Instructions for the task:
In the listing below, every entry should be duplicated exactly.

Source data:
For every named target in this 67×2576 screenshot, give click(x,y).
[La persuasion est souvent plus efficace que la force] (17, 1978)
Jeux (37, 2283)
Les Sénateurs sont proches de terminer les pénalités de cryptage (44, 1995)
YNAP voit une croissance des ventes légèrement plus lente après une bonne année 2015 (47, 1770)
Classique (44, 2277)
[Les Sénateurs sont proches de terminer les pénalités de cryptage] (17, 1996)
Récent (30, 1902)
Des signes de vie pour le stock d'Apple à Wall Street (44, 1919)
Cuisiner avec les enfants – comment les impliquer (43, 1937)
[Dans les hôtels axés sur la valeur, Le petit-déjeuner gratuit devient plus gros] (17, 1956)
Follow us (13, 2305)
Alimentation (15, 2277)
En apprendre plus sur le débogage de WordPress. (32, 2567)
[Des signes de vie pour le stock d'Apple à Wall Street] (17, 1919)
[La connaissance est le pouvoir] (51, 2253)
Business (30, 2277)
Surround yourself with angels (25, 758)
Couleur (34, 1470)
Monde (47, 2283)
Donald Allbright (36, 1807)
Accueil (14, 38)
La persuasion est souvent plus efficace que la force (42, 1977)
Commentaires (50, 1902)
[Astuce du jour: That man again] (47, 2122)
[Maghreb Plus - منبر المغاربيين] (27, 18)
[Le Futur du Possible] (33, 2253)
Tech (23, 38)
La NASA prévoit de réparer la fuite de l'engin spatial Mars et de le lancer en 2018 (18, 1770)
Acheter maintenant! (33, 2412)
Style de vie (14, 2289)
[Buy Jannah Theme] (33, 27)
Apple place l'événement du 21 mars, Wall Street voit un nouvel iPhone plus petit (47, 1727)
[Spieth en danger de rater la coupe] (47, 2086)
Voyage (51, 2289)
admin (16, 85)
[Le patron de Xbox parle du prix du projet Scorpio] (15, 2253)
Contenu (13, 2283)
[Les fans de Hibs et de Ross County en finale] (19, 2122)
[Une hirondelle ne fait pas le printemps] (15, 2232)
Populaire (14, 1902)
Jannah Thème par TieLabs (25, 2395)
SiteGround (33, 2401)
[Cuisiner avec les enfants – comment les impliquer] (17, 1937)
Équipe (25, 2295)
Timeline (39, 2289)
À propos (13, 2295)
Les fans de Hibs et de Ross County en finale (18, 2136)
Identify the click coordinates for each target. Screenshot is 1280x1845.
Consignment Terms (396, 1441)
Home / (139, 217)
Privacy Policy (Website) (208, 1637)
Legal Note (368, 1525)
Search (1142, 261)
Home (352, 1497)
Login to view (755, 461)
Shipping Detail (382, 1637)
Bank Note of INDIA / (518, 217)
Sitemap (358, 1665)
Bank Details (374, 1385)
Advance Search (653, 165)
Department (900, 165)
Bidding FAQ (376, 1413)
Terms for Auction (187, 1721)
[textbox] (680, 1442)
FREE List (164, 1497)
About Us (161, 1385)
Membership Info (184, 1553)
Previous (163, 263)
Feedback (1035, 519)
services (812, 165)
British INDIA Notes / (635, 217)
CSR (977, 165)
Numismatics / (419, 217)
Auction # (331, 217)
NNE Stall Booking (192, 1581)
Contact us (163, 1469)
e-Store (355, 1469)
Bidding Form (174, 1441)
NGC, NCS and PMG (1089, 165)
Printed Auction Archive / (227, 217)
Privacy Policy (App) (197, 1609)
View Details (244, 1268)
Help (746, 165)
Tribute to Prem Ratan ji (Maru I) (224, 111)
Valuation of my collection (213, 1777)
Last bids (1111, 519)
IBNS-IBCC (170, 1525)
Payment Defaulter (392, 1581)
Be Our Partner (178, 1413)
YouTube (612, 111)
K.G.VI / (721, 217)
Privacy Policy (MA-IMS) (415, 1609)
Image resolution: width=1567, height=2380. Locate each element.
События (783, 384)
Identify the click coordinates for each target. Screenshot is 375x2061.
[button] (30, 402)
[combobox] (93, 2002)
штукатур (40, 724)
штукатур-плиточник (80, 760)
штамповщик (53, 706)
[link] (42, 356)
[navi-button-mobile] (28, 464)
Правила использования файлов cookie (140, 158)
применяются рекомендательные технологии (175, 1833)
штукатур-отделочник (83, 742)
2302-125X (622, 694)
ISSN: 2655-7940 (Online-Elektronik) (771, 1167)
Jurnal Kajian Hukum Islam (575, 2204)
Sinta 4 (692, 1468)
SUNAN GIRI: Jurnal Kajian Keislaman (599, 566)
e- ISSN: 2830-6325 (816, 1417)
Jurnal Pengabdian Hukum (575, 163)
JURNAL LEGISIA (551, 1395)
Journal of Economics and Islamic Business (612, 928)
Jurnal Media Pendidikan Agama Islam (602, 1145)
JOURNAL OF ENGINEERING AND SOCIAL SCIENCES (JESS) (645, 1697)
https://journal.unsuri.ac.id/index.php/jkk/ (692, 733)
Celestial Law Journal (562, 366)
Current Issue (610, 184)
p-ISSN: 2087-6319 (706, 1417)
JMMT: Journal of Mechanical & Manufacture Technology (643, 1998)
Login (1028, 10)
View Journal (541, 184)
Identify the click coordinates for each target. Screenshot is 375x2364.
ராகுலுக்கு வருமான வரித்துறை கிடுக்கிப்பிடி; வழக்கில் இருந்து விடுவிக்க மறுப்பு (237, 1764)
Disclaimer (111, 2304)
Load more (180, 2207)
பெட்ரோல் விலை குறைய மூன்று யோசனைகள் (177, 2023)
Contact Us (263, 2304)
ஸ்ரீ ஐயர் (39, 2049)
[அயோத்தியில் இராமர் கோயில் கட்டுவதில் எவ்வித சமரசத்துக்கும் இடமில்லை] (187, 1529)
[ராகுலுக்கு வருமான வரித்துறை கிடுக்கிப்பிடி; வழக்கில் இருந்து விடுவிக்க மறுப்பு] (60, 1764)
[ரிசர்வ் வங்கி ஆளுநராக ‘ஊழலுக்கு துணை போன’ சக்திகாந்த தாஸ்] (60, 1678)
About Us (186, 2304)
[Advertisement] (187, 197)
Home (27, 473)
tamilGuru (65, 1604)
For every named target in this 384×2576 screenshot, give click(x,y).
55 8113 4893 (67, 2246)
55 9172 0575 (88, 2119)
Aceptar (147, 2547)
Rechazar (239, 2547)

Worked solution:
For every named target in this 67×2576 screenshot, give click(x,y).
[La persuasion est souvent plus efficace que la force] (17, 1978)
Jeux (37, 2283)
Les Sénateurs sont proches de terminer les pénalités de cryptage (44, 1995)
YNAP voit une croissance des ventes légèrement plus lente après une bonne année 2015 (47, 1770)
Classique (44, 2277)
[Les Sénateurs sont proches de terminer les pénalités de cryptage] (17, 1996)
Récent (30, 1902)
Des signes de vie pour le stock d'Apple à Wall Street (44, 1919)
Cuisiner avec les enfants – comment les impliquer (43, 1937)
[Dans les hôtels axés sur la valeur, Le petit-déjeuner gratuit devient plus gros] (17, 1956)
Follow us (13, 2305)
Alimentation (15, 2277)
En apprendre plus sur le débogage de WordPress. (32, 2567)
[Des signes de vie pour le stock d'Apple à Wall Street] (17, 1919)
[La connaissance est le pouvoir] (51, 2253)
Business (30, 2277)
Surround yourself with angels (25, 758)
Couleur (34, 1470)
Monde (47, 2283)
Donald Allbright (36, 1807)
Accueil (14, 38)
La persuasion est souvent plus efficace que la force (42, 1977)
Commentaires (50, 1902)
[Astuce du jour: That man again] (47, 2122)
[Maghreb Plus - منبر المغاربيين] (27, 18)
[Le Futur du Possible] (33, 2253)
Tech (23, 38)
La NASA prévoit de réparer la fuite de l'engin spatial Mars et de le lancer en 2018 (18, 1770)
Acheter maintenant! (33, 2412)
Style de vie (14, 2289)
[Buy Jannah Theme] (33, 27)
Apple place l'événement du 21 mars, Wall Street voit un nouvel iPhone plus petit (47, 1727)
[Spieth en danger de rater la coupe] (47, 2086)
Voyage (51, 2289)
admin (16, 85)
[Le patron de Xbox parle du prix du projet Scorpio] (15, 2253)
Contenu (13, 2283)
[Les fans de Hibs et de Ross County en finale] (19, 2122)
[Une hirondelle ne fait pas le printemps] (15, 2232)
Populaire (14, 1902)
Jannah Thème par TieLabs (25, 2395)
SiteGround (33, 2401)
[Cuisiner avec les enfants – comment les impliquer] (17, 1937)
Équipe (25, 2295)
Timeline (39, 2289)
À propos (13, 2295)
Les fans de Hibs et de Ross County en finale (18, 2136)
Identify the click coordinates for each target. Screenshot is 1280x1845.
Consignment Terms (396, 1441)
Home / (139, 217)
Privacy Policy (Website) (208, 1637)
Legal Note (368, 1525)
Search (1142, 261)
Home (352, 1497)
Login to view (755, 461)
Shipping Detail (382, 1637)
Bank Note of INDIA / (518, 217)
Sitemap (358, 1665)
Bank Details (374, 1385)
Advance Search (653, 165)
Department (900, 165)
Bidding FAQ (376, 1413)
Terms for Auction (187, 1721)
[textbox] (680, 1442)
FREE List (164, 1497)
About Us (161, 1385)
Membership Info (184, 1553)
Previous (163, 263)
Feedback (1035, 519)
services (812, 165)
British INDIA Notes / (635, 217)
CSR (977, 165)
Numismatics / (419, 217)
Auction # (331, 217)
NNE Stall Booking (192, 1581)
Contact us (163, 1469)
e-Store (355, 1469)
Bidding Form (174, 1441)
NGC, NCS and PMG (1089, 165)
Printed Auction Archive / (227, 217)
Privacy Policy (App) (197, 1609)
View Details (244, 1268)
Help (746, 165)
Tribute to Prem Ratan ji (Maru I) (224, 111)
Valuation of my collection (213, 1777)
Last bids (1111, 519)
IBNS-IBCC (170, 1525)
Payment Defaulter (392, 1581)
Be Our Partner (178, 1413)
YouTube (612, 111)
K.G.VI / (721, 217)
Privacy Policy (MA-IMS) (415, 1609)
Image resolution: width=1567, height=2380. Locate each element.
События (783, 384)
Identify the click coordinates for each target. Screenshot is 375x2061.
[button] (30, 402)
[combobox] (93, 2002)
штукатур (40, 724)
штукатур-плиточник (80, 760)
штамповщик (53, 706)
[link] (42, 356)
[navi-button-mobile] (28, 464)
Правила использования файлов cookie (140, 158)
применяются рекомендательные технологии (175, 1833)
штукатур-отделочник (83, 742)
2302-125X (622, 694)
ISSN: 2655-7940 (Online-Elektronik) (771, 1167)
Jurnal Kajian Hukum Islam (575, 2204)
Sinta 4 (692, 1468)
SUNAN GIRI: Jurnal Kajian Keislaman (599, 566)
e- ISSN: 2830-6325 (816, 1417)
Jurnal Pengabdian Hukum (575, 163)
JURNAL LEGISIA (551, 1395)
Journal of Economics and Islamic Business (612, 928)
Jurnal Media Pendidikan Agama Islam (602, 1145)
JOURNAL OF ENGINEERING AND SOCIAL SCIENCES (JESS) (645, 1697)
https://journal.unsuri.ac.id/index.php/jkk/ (692, 733)
Celestial Law Journal (562, 366)
Current Issue (610, 184)
p-ISSN: 2087-6319 (706, 1417)
JMMT: Journal of Mechanical & Manufacture Technology (643, 1998)
Login (1028, 10)
View Journal (541, 184)
Identify the click coordinates for each target. Screenshot is 375x2364.
ராகுலுக்கு வருமான வரித்துறை கிடுக்கிப்பிடி; வழக்கில் இருந்து விடுவிக்க மறுப்பு (237, 1764)
Disclaimer (111, 2304)
Load more (180, 2207)
பெட்ரோல் விலை குறைய மூன்று யோசனைகள் (177, 2023)
Contact Us (263, 2304)
ஸ்ரீ ஐயர் (39, 2049)
[அயோத்தியில் இராமர் கோயில் கட்டுவதில் எவ்வித சமரசத்துக்கும் இடமில்லை] (187, 1529)
[ராகுலுக்கு வருமான வரித்துறை கிடுக்கிப்பிடி; வழக்கில் இருந்து விடுவிக்க மறுப்பு] (60, 1764)
[ரிசர்வ் வங்கி ஆளுநராக ‘ஊழலுக்கு துணை போன’ சக்திகாந்த தாஸ்] (60, 1678)
About Us (186, 2304)
[Advertisement] (187, 197)
Home (27, 473)
tamilGuru (65, 1604)
For every named target in this 384×2576 screenshot, give click(x,y).
55 8113 4893 (67, 2246)
55 9172 0575 (88, 2119)
Aceptar (147, 2547)
Rechazar (239, 2547)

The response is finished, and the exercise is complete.